In article <6CDFE6FE-CE6C-461D-BB95-18C2A86CB75F at attacklab.net>,
John Fraser <markdown-discuss at six.pairlist.net> wrote:
>
>On Feb 29, 2008, at 10:13 AM, Michel Fortin wrote:
>
>> I think the syntax needs to be defined unambiguously, not
>> necessarily as a formal grammar, but certainly not with code either.
>> My idea, currently, is to write a parsing procedure which is easy to
>> read and implement in various ways, using a formal grammar to define
>> various constructs of the syntax and plain english to link things
>> together. I also intend to keep the spec implementable as an
>> incremental parser, but that will require backtracking.
>
>
>I agree that Markdown needs to be defined unambiguously, but I don't
>think that's feasible with plain English in the loop. For something
>as complex and flighty as Markdown, we need working code.
I'm not so sure about this. I managed to write a markdown
implementation without using anything other than the daring fireball
syntax document and MarkdownTest_1.0. And I am by no means a
Perl programmer.
If it's possible to write a Markdown (that passes MarkdownTest) with
the current documentation, describing it in plain english isn't as
difficult as it might seem. And plain english has the advantage
that it doesn't require knowledge of the implementation language to
understand the document.
-david parsons
On Mar 1, 2008, at 1:19 PM, david parsons wrote: >> I agree that Markdown needs to be defined unambiguously, but I don't >> think that's feasible with plain English in the loop.
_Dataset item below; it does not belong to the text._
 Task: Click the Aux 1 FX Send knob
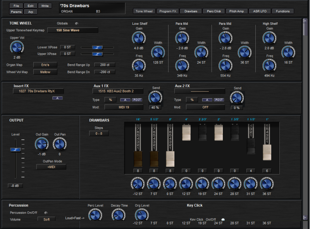[x=155, y=97]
For something >> as complex and flighty as Markdown, we need working code. > > I'm not so sure about this. I managed to write a markdown > implementation without using anything other than the daring > fireball > syntax document and MarkdownTest_1.0. And I am by no means a > Perl programmer. Okay, but I'd argue that your success had a lot more to do with the test suite than the syntax document. I'll admit it: I'm probably more suspicious of paper specs than I should be. But I can't help thinking that (1) any natural-language Markdown spec will have holes; (2) any test suite will have littler holes; and (3) the most popular implementation will always be the de facto standard. My JavaScript port of Markdown needs to match up perfectly with a server-side version in order to be useful, so I'm probably a little more sensitive to underspecification than most. But a spec's not worth much if implementations aren't interchangeable. And since Markdown has to continue silently when it gets confused, we'd need to define all the corner cases completely -- or risk locking users into a particular reading of the spec. I'm all for writing a specification, but I think its purpose should be to inform and to justify a reference implementation and test suite. - John Fraser
On 1 Mar 2008, at 19:19, David Parsons wrote: >> I agree that Markdown needs to be defined unambiguously, but I don't >> think that's feasible with plain English [...] > > I'm not so sure about this. I managed to write a markdown > implementation without using anything other than the daring > fireball > syntax document and MarkdownTest_1.0. And I am by no means a > Perl programmer. And no offense, but there must be hundreds of edge-cases where your implementation disagrees with Markdown.pl. Have a look e.g. at http://six.pairlist.net/pipermail/markdown-discuss/2006-August/000151.html for some edge cases related to nesting block elements, where the outcome is ambiguous, and I am quite sure there are no tests, as Markdown.pl generates bad HTML for most of them. A formal grammar defines _exactly_ how things should be, as I argue here http://six.pairlist.net/pipermail/markdown-discuss/2007-August/000746.html where I also show how Markdown.pl presently has unintuitive precedence which is definitely not defined in the syntax document and something I doubt is in the tests (as the behavior to me is unattractive, but stems from how Markdown.pl is implemented, and thus most of the ports as well). The problem so far has been that the formal syntax normally used to define grammars does not support Markdown?s notion of embedding, but as mentioned here http://six.pairlist.net/pipermail/markdown-discuss/2008-February/001002.html I have had some success with a rule-based implementation that uses a stack for aggregating rules that needs to be applied to the current line before it is handed to the regular parser -- this allows a specification without code and which is unambiguous to edge-cases since the rules are exhaustive, unlike a document written in English. Though without changing a lot of edge-case behavior, I find it hard to see Markdown using such rule-based implementation, so personally I am favoring a new Markdown-inspired language.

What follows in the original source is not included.